SUPPLIED RECORDS =>

===============

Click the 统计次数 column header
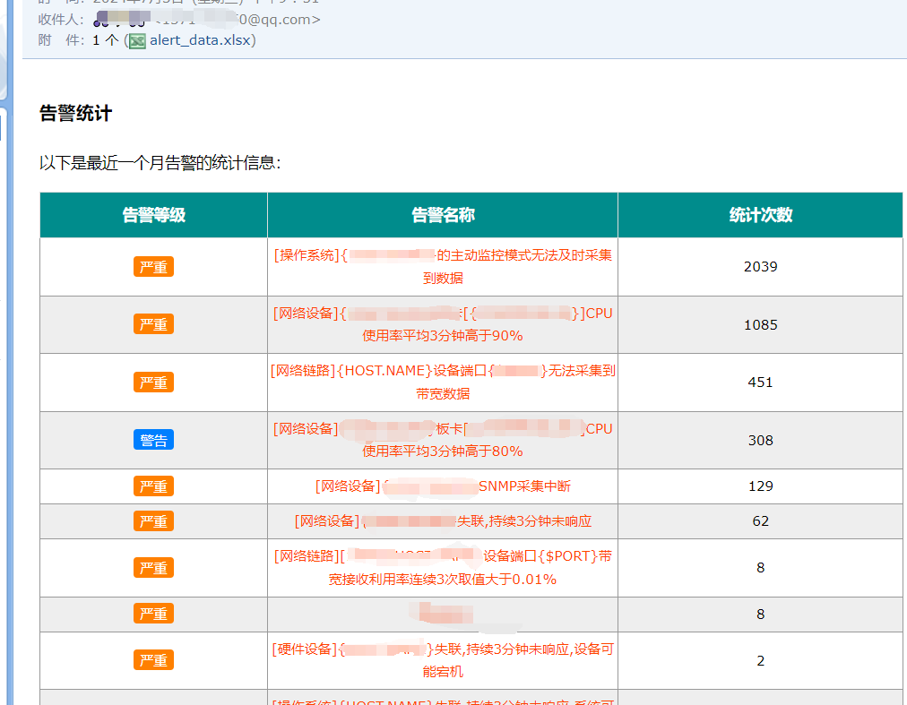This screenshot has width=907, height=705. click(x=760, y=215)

===============

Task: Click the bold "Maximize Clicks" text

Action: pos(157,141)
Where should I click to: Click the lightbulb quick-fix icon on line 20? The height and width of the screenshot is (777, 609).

===============

PROBLEM REQUIREMENTS => From the data above, output exactly the lines between the one containing "Task: Click the" and the one containing "Where should I", counting both of them.

RESPONSE TO THE TASK =>
Task: Click the bold "Maximize Clicks" text

Action: pos(157,141)
Where should I click to: Click the lightbulb quick-fix icon on line 20? The height and width of the screenshot is (777, 609).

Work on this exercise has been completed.